--- start of Data lines ---
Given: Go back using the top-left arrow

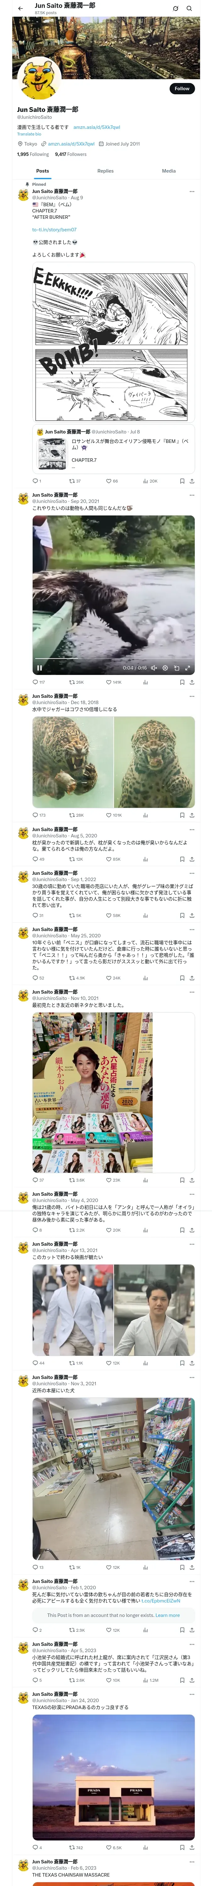Looking at the screenshot, I should click(x=20, y=8).
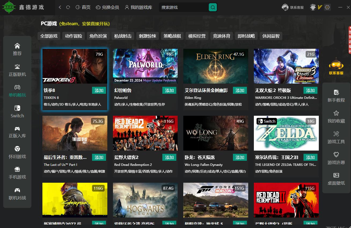The height and width of the screenshot is (228, 351).
Task: Click the green search magnifier button
Action: click(x=213, y=8)
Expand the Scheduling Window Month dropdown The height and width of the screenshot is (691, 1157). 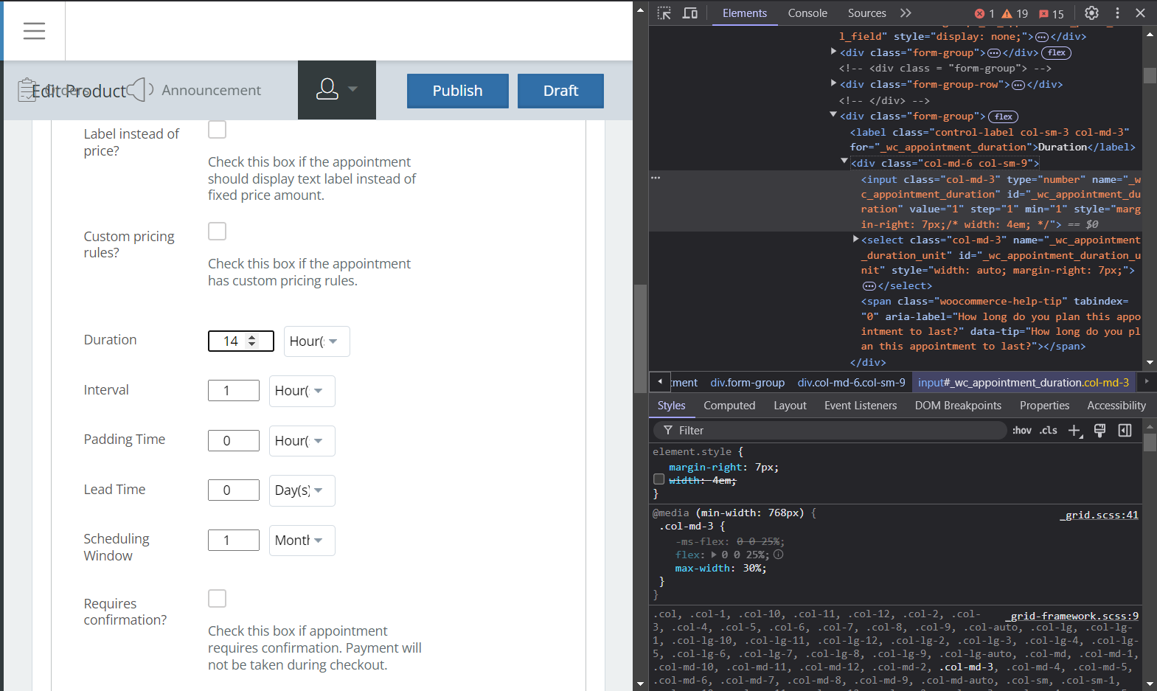(302, 541)
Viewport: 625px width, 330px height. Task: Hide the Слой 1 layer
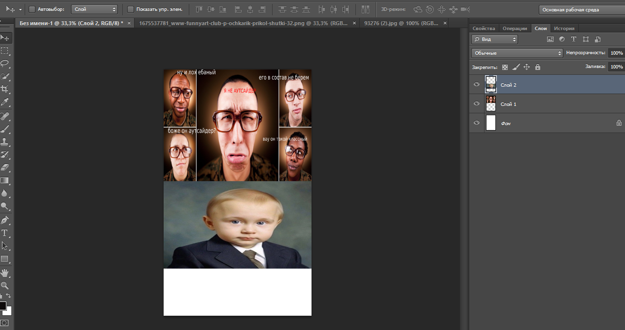coord(476,104)
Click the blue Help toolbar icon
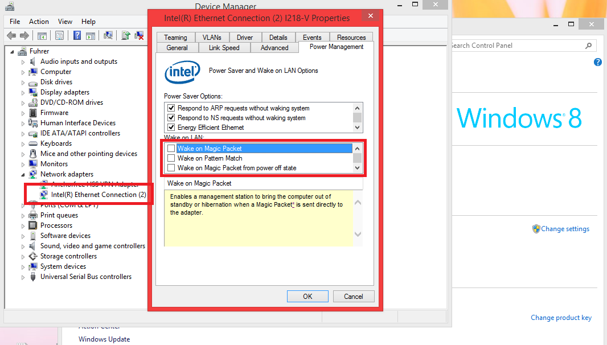The image size is (607, 345). [77, 35]
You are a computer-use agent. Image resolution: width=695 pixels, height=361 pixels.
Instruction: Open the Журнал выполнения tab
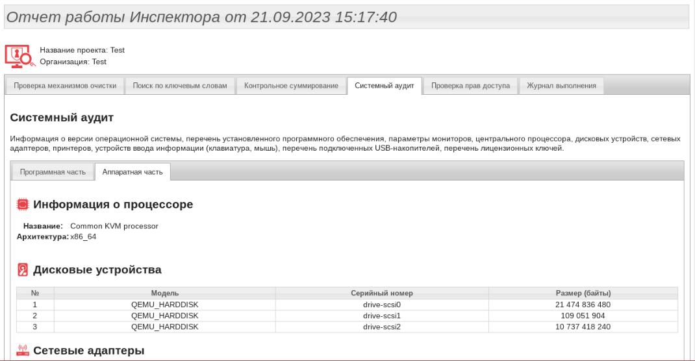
--- end of Data lines ---
### Set problem
Locate every line of the material that contains the string "Task" and copy each of those lines in full.

### Answer
Task: Click the green search magnifier button
Viewport: 625px width, 330px height. Task: Hide the Слой 1 layer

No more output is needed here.